First egg pip, hopefully will have more by morning! Can't wait to meet the baby Russian torts


----------



## wellington (Mar 6, 2016)

Congrats. I can wait either. We don't see very many little Russians


----------



## cdmay (Mar 7, 2016)

Agree with Wellington. Need more Russian hatchlings!


----------



## LRZtorts (Mar 7, 2016)

I can see a nose!


----------



## wellington (Mar 7, 2016)

LOL. Boy he's really checking out first.


----------



## LRZtorts (Mar 8, 2016)

She is in no rush to get out of her shell.


----------



## wellington (Mar 8, 2016)

Geez. Talk about slow. So far so cute


----------



## LRZtorts (Mar 8, 2016)

Finally decided to come all the way out. Hopefully there will be some clutch mates soon.


----------



## LRZtorts (Mar 17, 2016)

Finally after a week I finally got some clutch mates.

this little guy popped out yesterday. 

This guy will hopefully be makin his way out tomorrow.


----------



## Crzt4torts (Mar 17, 2016)

Congratulations! They are too cute.


----------



## Cheryl Hills (Mar 18, 2016)

One day I might have some babies. When my female gets big enough!


----------



## Crzt4torts (Mar 18, 2016)

here are my 3 little Tortillas! 1 to 2 weeks old


----------



## Crzt4torts (Mar 18, 2016)

LRZtorts said:


> Finally after a week I finally got some clutch mates.
> View attachment 167887
> this little guy popped out yesterday.
> View attachment 167888
> This guy will hopefully be makin his way out tomorrow.


I love the coloring on the shell


----------



## MagicGus (Mar 18, 2016)

so cute!!


----------



## LRZtorts (Mar 18, 2016)

Thanks! This clutch sure does seem to be taking their time hatching.

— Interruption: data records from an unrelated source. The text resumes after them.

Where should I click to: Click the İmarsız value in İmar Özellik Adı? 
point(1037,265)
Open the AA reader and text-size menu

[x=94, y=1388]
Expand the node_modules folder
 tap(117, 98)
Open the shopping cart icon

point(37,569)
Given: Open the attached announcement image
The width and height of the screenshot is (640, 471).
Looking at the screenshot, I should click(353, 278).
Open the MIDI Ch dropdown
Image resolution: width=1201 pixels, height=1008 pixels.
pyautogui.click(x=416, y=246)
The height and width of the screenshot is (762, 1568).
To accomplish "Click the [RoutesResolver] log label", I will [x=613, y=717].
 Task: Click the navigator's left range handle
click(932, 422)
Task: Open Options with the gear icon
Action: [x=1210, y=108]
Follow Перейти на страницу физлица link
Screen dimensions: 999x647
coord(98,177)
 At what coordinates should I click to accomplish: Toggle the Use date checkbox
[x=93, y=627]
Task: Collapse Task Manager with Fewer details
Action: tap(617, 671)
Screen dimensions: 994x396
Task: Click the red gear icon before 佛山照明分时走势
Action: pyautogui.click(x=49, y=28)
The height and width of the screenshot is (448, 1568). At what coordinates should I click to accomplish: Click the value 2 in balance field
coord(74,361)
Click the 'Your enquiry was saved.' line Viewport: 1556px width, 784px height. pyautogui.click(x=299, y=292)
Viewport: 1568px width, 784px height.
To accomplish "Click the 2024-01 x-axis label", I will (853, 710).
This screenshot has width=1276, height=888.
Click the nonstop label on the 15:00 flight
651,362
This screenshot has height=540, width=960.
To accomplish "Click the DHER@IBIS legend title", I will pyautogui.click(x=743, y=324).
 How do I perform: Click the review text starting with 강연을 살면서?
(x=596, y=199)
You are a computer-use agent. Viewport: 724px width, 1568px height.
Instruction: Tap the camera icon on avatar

The first egg hatched about half a week early and the other 3 are all about 2 days apart. I'm just thankful 4 out of 5 hatched, I always get nervous when they take longer than the 12 week mark.


----------



## Crzt4torts (Mar 18, 2016)

LRZtorts said:


> Thanks! This clutch sure does seem to be taking their time hatching. The first egg hatched about half a week early and the other 3 are all about 2 days apart. I'm just thankful 4 out of 5 hatched, I always get nervous when they take longer than the 12 week mark.


Do you breed Russians? How many eggs do you typically get hatching each year?
It is so amazing watching them hatch, so hard waiting while they incubate.


----------



## Jodie (Mar 18, 2016)

Very cute. Baby Russians might be my favorite. So round and chunky. Congrats!


----------



## LRZtorts (Mar 18, 2016)

Crzt4torts said:


> Do you breed Russians? How many eggs do you typically get hatching each year?
> It is so amazing watching them hatch, so hard waiting while they incubate.




I am starting to. My female I have had for awhile laid 1 clutch of 3 about a year ago. She has laid 4 clutches since December. First clutch was 5 eggs, then 3, then 2 then the last one a few weeks ago was 3 eggs. I'm interested to see how she does next year. My other female is still to small to breed.


----------